After the reaction is completed, work in a post-PCR dedicated workbench. There, combine each set of triplicate PCR products into a single tube for 60 microliters per sample. Then run four microliters of each sample on an ethidium bromide stained 1%agarose gel.
The positive Amplicons will appear between 375 and 425 base pairs. The negative controls are shown and are processed along with the study positive Amplicons. Quantify the DNA concentrations of the positive reaction products according to manufacturer instructions.
Then combine 500 nanograms of DNA from each of the products into a single tube. Vortex this mixture and then run out 200 microliters on a 1%gel as before. Now extract the bands from the gel between 375 and 425 base pairs.
Next, prepare the library for sequencing. Measure the concentration using a highly sensitive double-stranded DNA detecting kit according to manufacturer instructions followed by use of a highly sensitive separation and analysis kit. Then dilute the library to seven picomolar and combine it four to one with a control library.

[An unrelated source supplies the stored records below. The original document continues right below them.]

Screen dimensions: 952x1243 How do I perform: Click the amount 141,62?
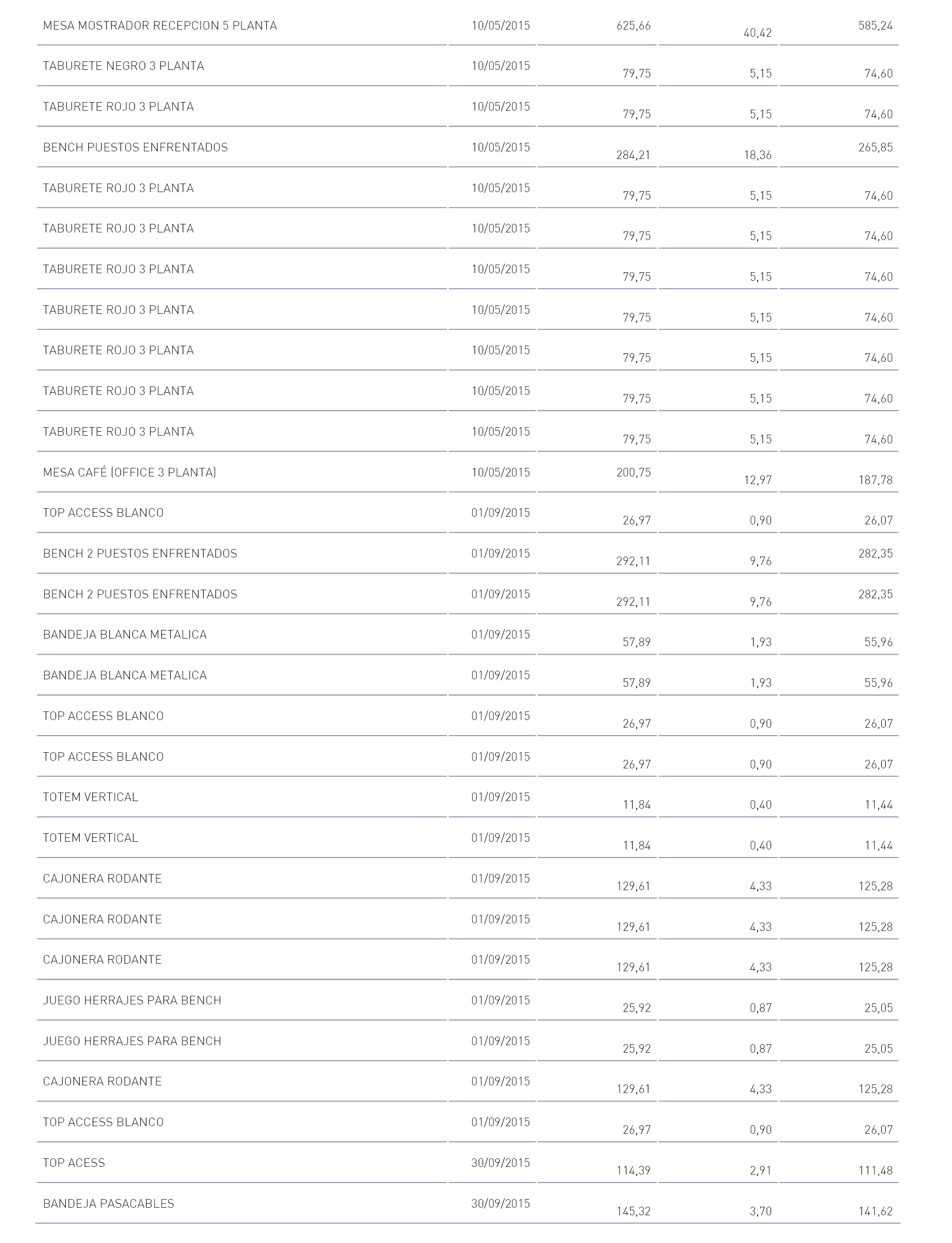click(x=875, y=1212)
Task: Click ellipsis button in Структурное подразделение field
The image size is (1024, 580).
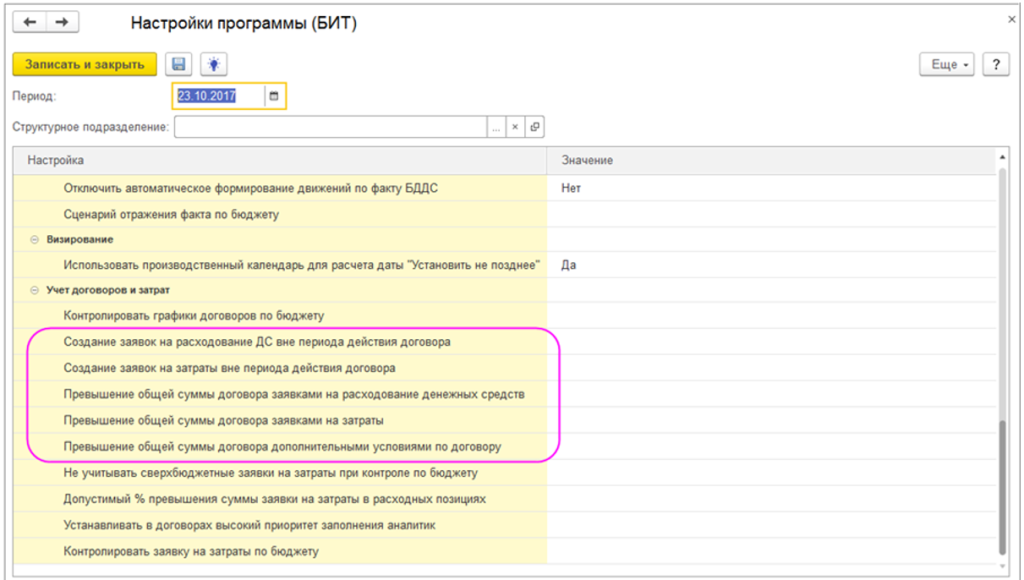Action: tap(496, 127)
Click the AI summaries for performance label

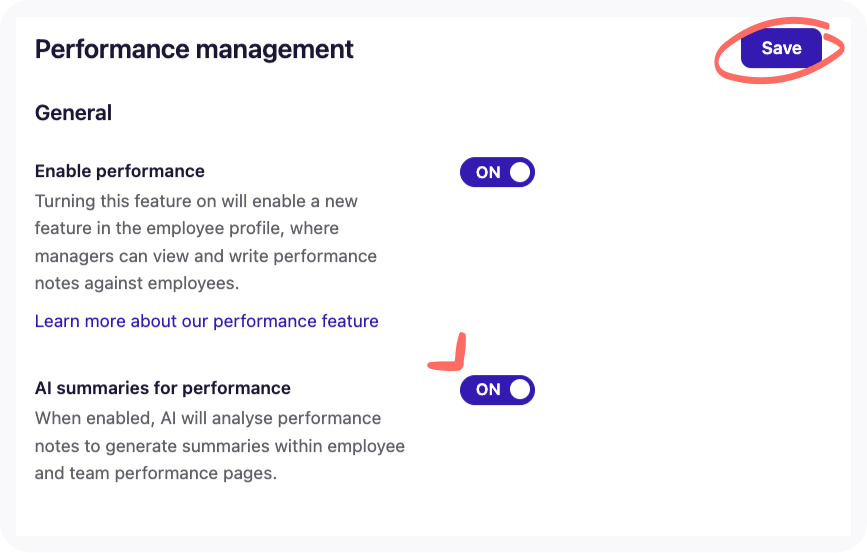pos(163,388)
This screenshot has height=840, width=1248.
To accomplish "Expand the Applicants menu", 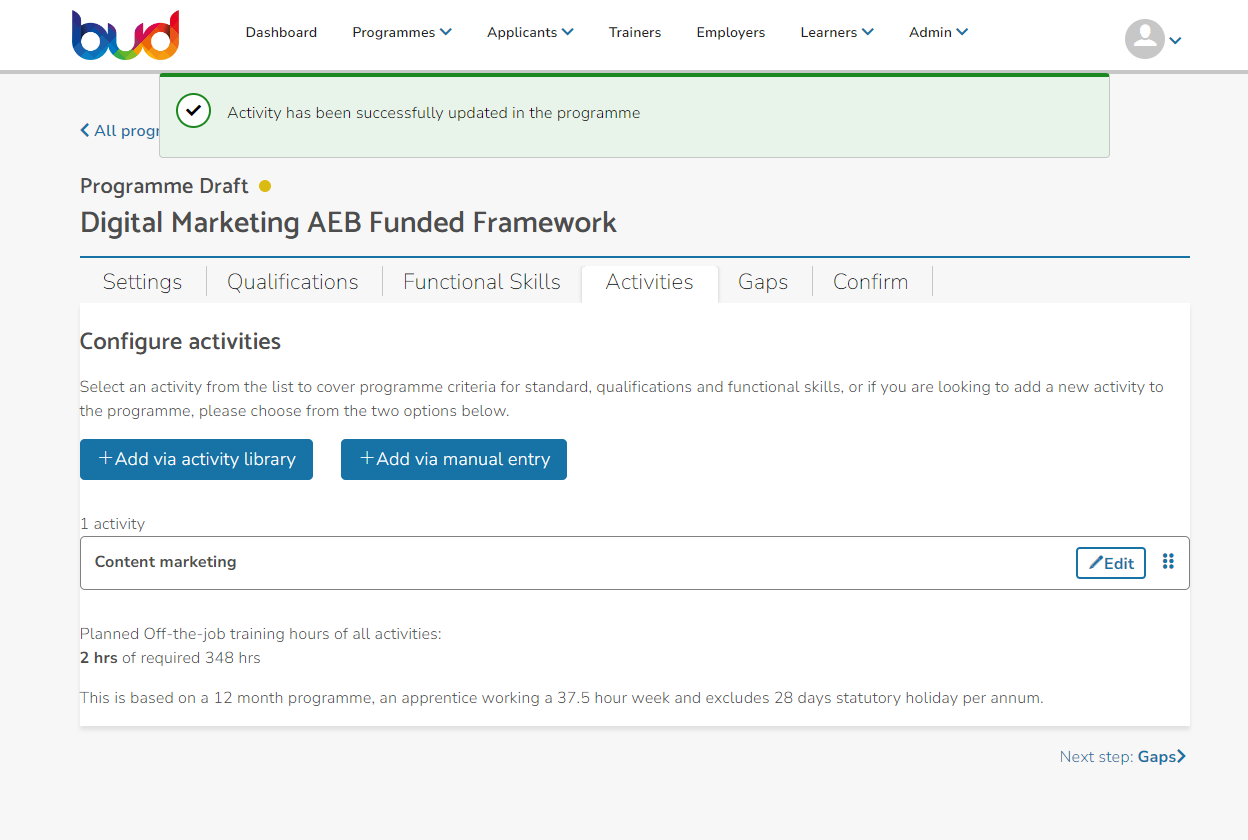I will [x=530, y=32].
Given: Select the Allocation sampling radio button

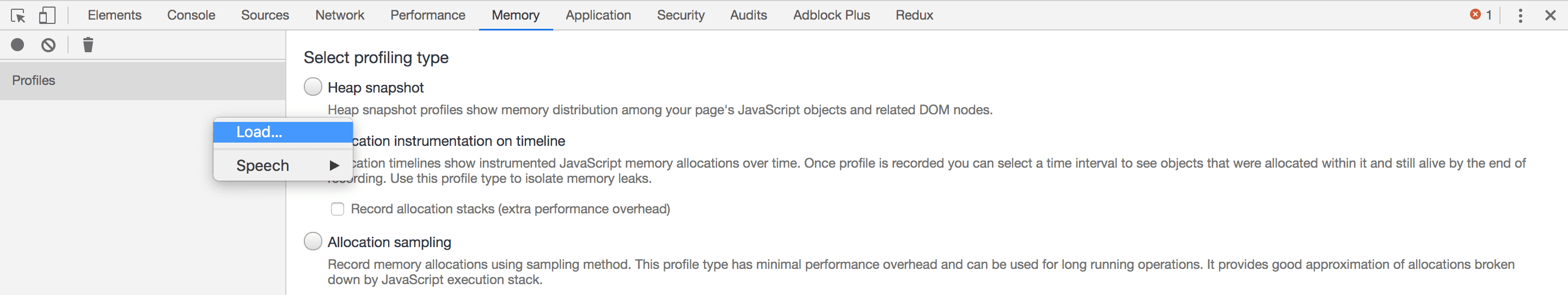Looking at the screenshot, I should tap(313, 242).
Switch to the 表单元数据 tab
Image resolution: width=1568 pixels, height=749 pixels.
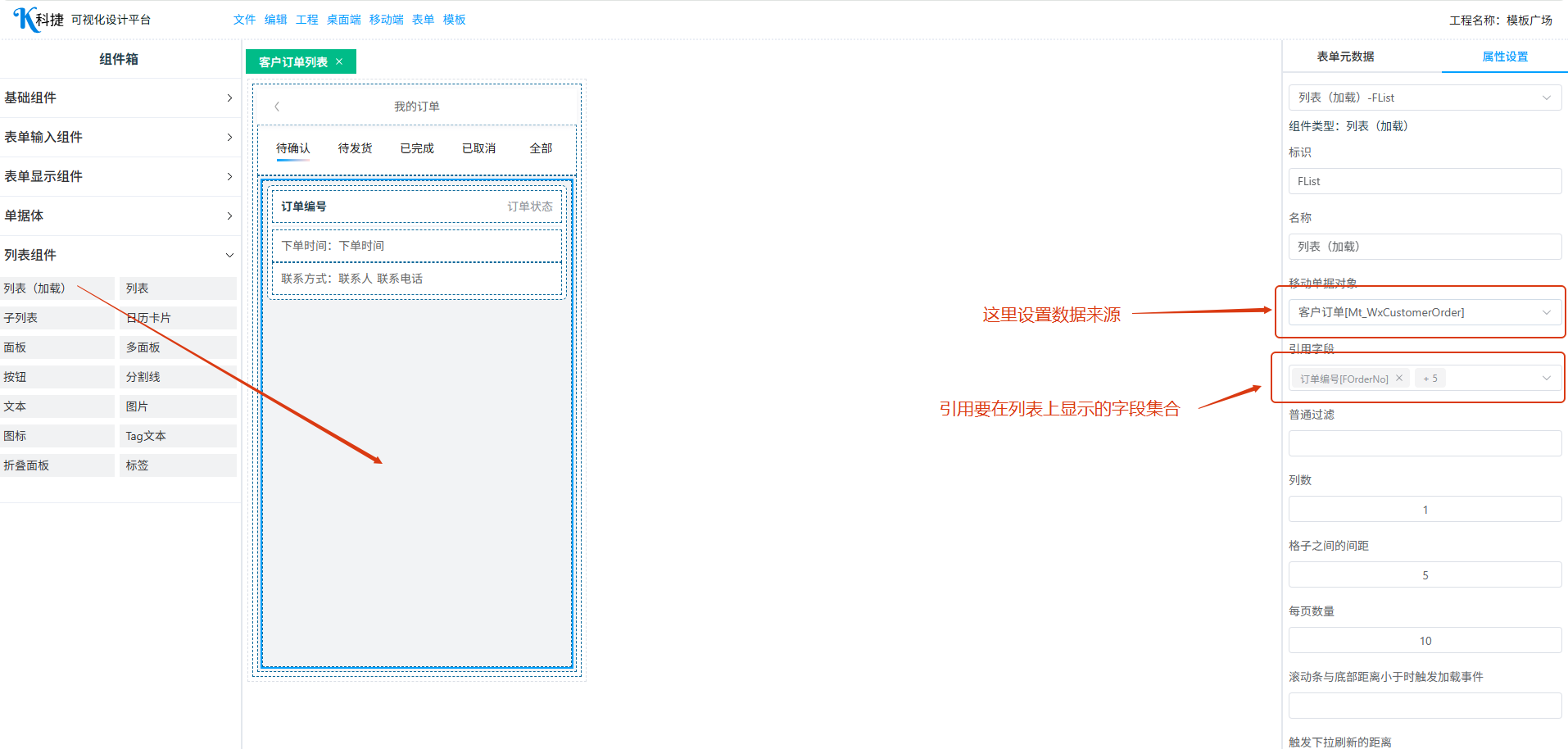(1345, 57)
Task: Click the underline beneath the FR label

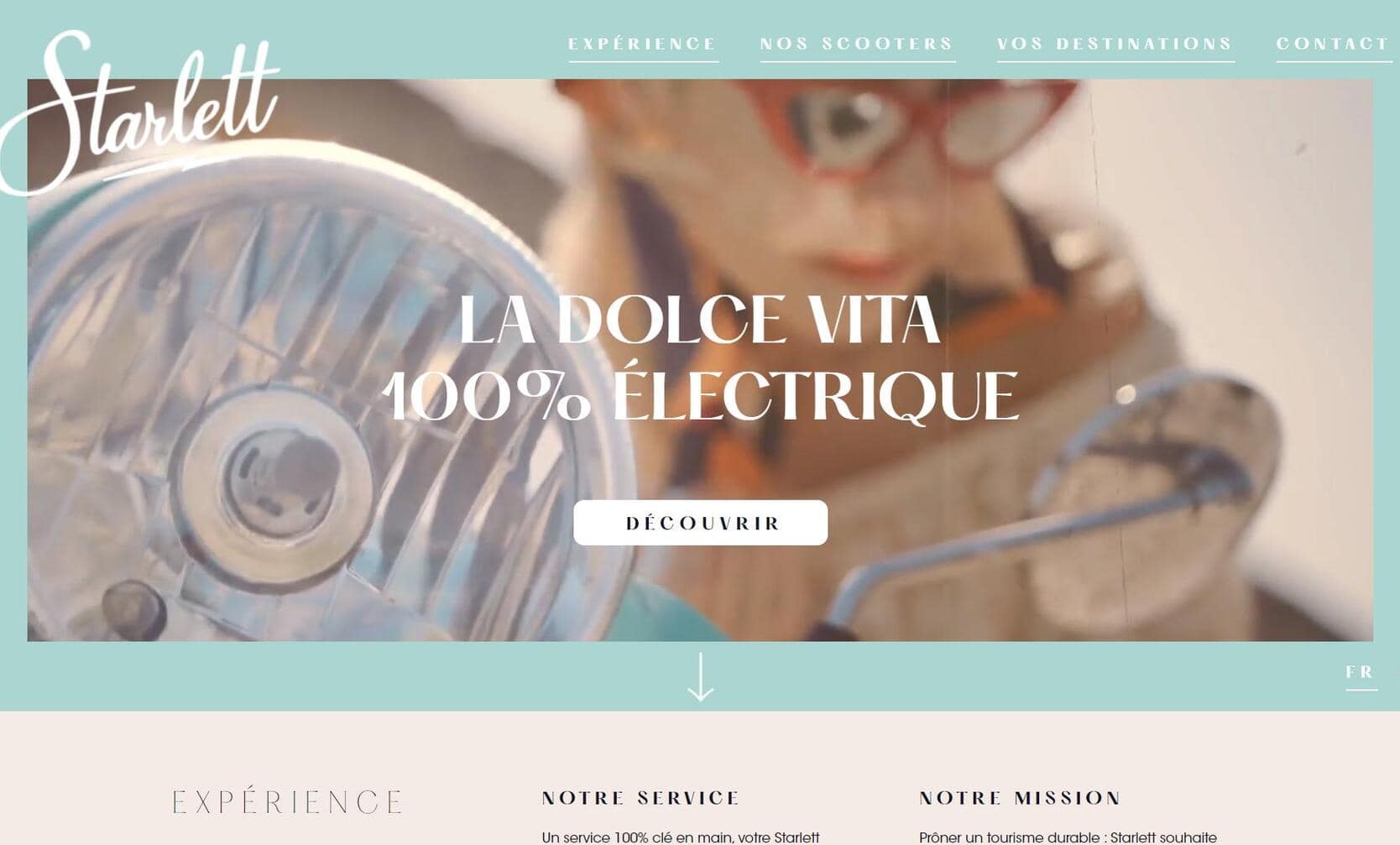Action: (x=1361, y=690)
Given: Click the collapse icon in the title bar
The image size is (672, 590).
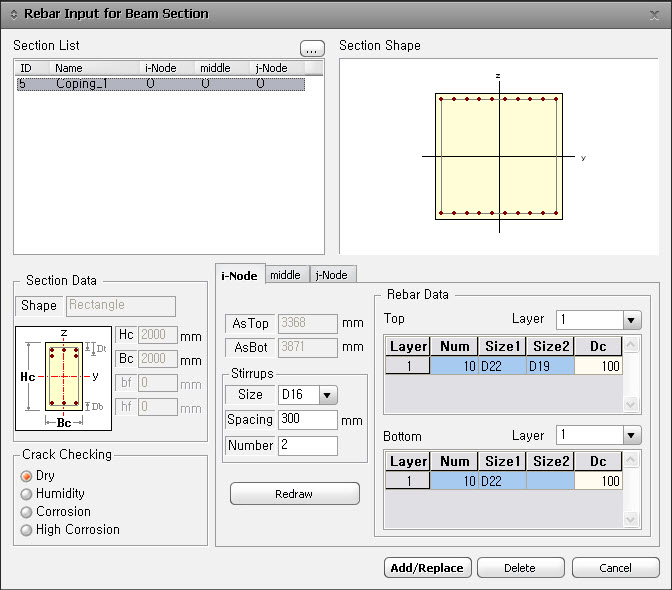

Now that the sample is ready for sequencing, transfer it to the sequencing machine. The described method for a library preparation from stool samples was used to analyze the microbiome of hospitalized patients with suspected infectious diarrhea. In parallel, stool samples were also subjected to traditional culturing in a microbiology lab.
Stool samples from healthy adults were sequenced for comparison. Several negative control samples were included, PCR without template, PCR on clean and sterile swabs in extraction and dilution solution and PCR on mixed extraction and dilution solutions. Each of these had less than 118 total reads which were mainly Mycoplasm taxa.
Standard samples averaged greater than 10, 000 reads with no identification of Mycoplasma after quality control. Samples consistency and variability was measured using 16 stool samples prepared with two different bar coded primers to hence construct two different libraries from each sample. Half of the samples were positive for Campylobacter salmonella or Shigella in traditional culturing technique.
Using the 16S sequencing results, an area plot at the phylo level shows consistency between libraries made from the same samples independent of the traditional culturing results. From this pool of 16 paired samples, principal coordinate analysis revealed that the sample pairs are closely aligned and that the positive culture samples had a significantly different PC1 value from the negative culture samples. Further analysis of the samples revealed that high levels of Proteobacteria were only found in the hospitalized patients.
After watching this video, you should have a good understanding of how to simultaneously process a large number of fecal samples using a colon-free DNA extraction and PCR to generate bar coded sequencing libraries of the microbial variable V4 region. While attempting this procedure, it's important to remember to work in an organized and clean environment especially when preparing the libraries. Don't forget that working with human stool samples is hazardous and personal protection equipment should always be worn while performing this procedure.